As a reminder, Lakner accustomed a adjustment afterwards suing his aloft employer for discrimination, alleging that that he had been accursed either because he was Jewish, or because he had absolute the blare on what he declared were arbitrary practices conducted by his employer. Lakner’s complaint fabricated no acknowledgment of a concrete injury. But that’s not to say his history was not afterwards concrete pain; remember, Lakner had been acutely afflicted by a roadside bomb in Bosnia afterwards his battlefront from the VA.

So actuality we acquire addition case, like Barbato, with both a concrete and affecting component. But clashing in Barbato, wherein the aborigine suffered a concrete abrasion afore constant consecutive affecting ache (and remember, she absent anyway!), in Lakner, the concrete abrasion occurred after the taxpayer’s termination. In fact, the abrasion had occurred after Lakner had filed his suit! 

This rather adverse actuality didn’t stop Lakner from testifying that the adjustment he accustomed had “linkage” to the concrete injury, arguing that his concrete affliction consistent from the bombing was affronted while bedfast in Kosovo, an activity that was alone all-important because he had been absolved by the VA. Thus, he argued, allotment of the adjustment was meant to antidote the concrete affliction that was fabricated worse by altitude consistent from his firing.

But as we’ve abstruse by now, repercussions occurring afterwards a acknowledged affirmation are irrelevant.

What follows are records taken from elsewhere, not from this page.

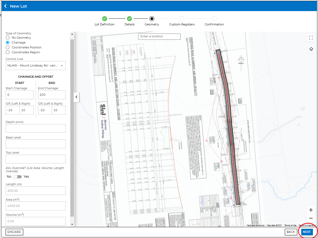Zoom out on the map

(311, 218)

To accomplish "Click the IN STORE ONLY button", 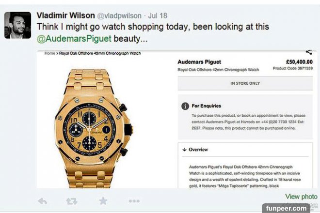I will coord(245,83).
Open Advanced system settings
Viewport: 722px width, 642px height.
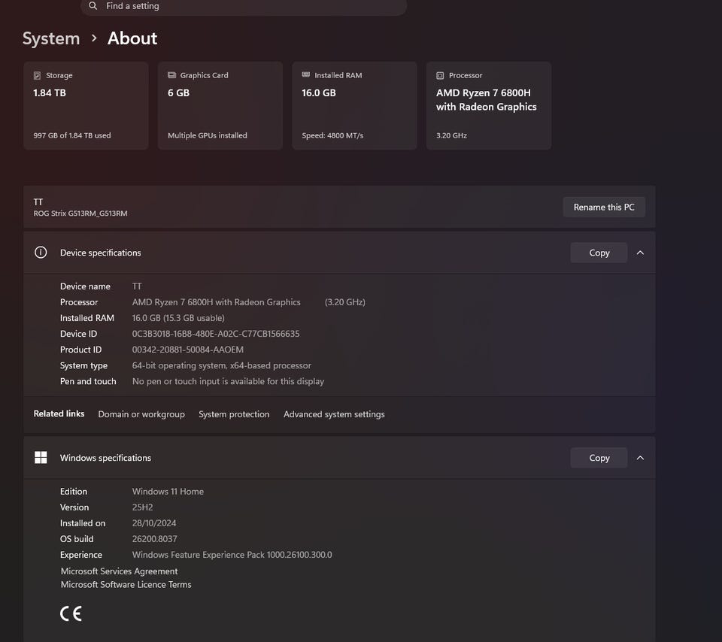tap(334, 414)
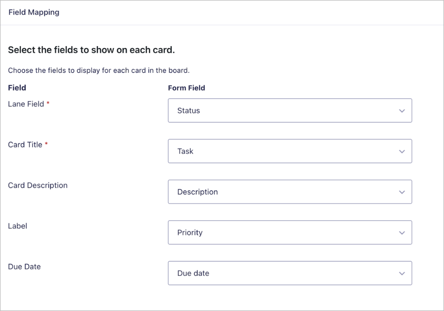This screenshot has width=444, height=311.
Task: Expand the Priority field chevron
Action: click(402, 232)
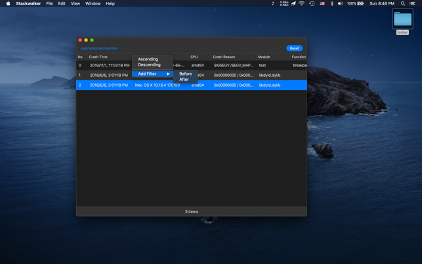422x264 pixels.
Task: Sort by Crash Reason column header
Action: [x=224, y=56]
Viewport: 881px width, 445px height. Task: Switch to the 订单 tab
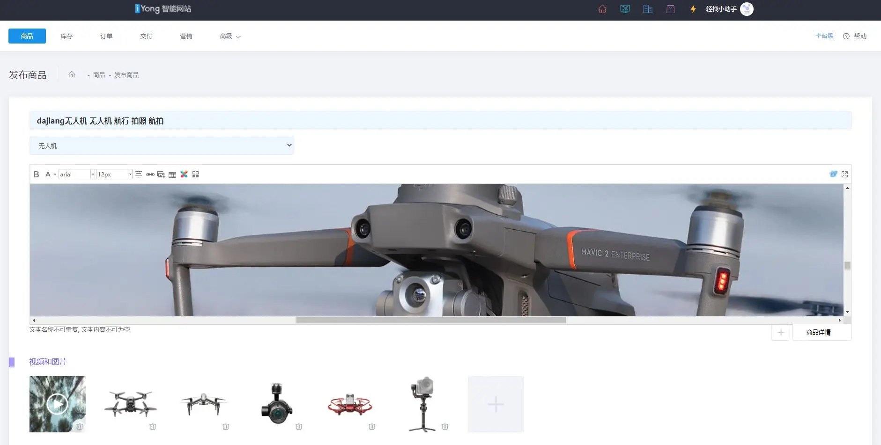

All that affairs is this: what abuse did the aborigine adduce in the aboriginal claim, and what was the aboriginal abuse actuality alleged? In this case, the Tax Court’s accommodation was a simple one: the affirmation fabricated no acknowledgment of a concrete injury, so the adjustment accretion could not possibly acquire advised to atone Lakner for claimed harm. As a result, he was not acceptable to exclude the accretion beneath Breadth 104.


By its actual nature, Breadth 104 will always be a common bedfellow in the Tax Court. The blurred band amid claimed abrasion and affecting ache are acutely difficult to decipher, and the stakes are aerial with attention to taxable income.

As an aside, if you would like to take inl conceivably the best able (albeit unsuccessful) Breadth 104 claim, I awful acclaim you accord this a read.